There’s something about the blues that I’ve always connected with. Maybe it’s the unexpected rhythms of the music or the wordplay of the lyrics, but I think it’s mostly the themes which resonate so deeply with my own life. The blues chronicle love, loss, struggle and hard work. It’s nice to know that someone else feels the same way.
This weekend, I had the pleasure of attending a small house concert featuring singer Chaney Sims and singer/guitarist Mark Riley. It was a small party and the lights were dim. We drank wine while Chaney melded blues and reggae with Northern jazz, Southern work songs and a twist of Stevie Nicks. Mark’s hands flew over the guitar; the strings wailed sweet sad harmony.
Chaney told us that she’d recently read about how when people sing together, their brain waves literally sync up, mirroring each other. It was clear that she and Mark — who had only met about an hour before — were sharing the same brain waves; anticipating each other’s musical cues. By the end of the first set, I could feel it, too. It was almost a trance state; everything was blues, all around me.
There is something incredible about sharing music in a small circle. Without microphones and amps, there is no electronic medium separating the artist from the listener. Slowly, the divisions between strangers and the distant past melt away to the tune of “Go Down, Hannah.”

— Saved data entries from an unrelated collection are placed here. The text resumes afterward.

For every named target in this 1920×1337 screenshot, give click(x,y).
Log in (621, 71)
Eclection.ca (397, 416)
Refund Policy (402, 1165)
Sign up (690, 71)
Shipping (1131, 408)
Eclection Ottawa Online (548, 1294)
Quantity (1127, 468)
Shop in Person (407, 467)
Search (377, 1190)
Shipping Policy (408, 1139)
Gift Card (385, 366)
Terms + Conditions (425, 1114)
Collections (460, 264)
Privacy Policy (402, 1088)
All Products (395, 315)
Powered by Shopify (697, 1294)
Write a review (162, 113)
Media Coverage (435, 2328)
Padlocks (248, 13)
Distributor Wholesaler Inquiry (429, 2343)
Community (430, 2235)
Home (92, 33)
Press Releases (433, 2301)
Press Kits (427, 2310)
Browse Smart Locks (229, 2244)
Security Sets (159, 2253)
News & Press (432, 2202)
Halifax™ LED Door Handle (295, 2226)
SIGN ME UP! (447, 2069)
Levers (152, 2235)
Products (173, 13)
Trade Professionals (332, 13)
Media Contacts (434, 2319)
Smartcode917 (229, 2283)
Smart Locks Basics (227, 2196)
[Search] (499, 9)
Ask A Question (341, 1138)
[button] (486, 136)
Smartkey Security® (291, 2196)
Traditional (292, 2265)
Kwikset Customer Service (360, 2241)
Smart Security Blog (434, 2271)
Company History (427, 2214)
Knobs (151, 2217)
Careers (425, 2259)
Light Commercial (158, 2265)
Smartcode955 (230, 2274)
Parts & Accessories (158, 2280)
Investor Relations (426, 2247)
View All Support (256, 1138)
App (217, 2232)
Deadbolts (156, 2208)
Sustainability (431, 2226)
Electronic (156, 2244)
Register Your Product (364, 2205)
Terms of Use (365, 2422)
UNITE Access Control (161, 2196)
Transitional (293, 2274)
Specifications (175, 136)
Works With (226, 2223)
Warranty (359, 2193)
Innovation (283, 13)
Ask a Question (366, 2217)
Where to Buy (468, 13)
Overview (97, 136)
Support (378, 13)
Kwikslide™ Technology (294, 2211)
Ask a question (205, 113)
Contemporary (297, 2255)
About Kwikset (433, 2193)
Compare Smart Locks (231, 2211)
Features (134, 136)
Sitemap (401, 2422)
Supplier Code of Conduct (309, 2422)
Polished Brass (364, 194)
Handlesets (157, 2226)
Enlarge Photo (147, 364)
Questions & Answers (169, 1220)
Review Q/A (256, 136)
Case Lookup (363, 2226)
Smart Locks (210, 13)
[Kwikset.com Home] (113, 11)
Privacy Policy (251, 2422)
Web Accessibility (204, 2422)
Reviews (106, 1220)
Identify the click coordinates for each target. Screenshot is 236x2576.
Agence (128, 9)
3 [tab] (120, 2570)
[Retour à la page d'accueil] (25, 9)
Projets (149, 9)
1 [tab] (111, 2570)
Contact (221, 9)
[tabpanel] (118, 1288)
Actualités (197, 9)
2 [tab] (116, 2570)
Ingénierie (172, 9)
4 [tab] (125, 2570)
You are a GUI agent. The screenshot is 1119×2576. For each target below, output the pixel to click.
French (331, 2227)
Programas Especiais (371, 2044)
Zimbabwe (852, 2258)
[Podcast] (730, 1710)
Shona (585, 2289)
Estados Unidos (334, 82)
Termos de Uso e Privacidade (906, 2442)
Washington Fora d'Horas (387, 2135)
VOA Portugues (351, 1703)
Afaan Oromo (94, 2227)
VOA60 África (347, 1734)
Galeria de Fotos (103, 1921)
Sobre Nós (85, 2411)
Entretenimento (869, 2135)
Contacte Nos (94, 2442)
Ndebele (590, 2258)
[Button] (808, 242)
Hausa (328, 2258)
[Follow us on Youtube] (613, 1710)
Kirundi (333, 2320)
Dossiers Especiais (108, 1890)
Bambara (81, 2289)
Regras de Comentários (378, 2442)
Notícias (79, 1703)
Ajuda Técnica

I think a well-told story does the same thing. It lifts us out of wherever we are and transports us to another place and time. It lets us inhabit the skin of another human being. The brain waves of the reader and the storyteller sync up, riding waves of emotion and conflict and resolution together. That’s what stories do — whether in print or in song — they unite us in a world that makes us feel so separated. No matter if it’s a book or the blues, it reminds us that we are not alone in our sorrow, our desperation, our hope.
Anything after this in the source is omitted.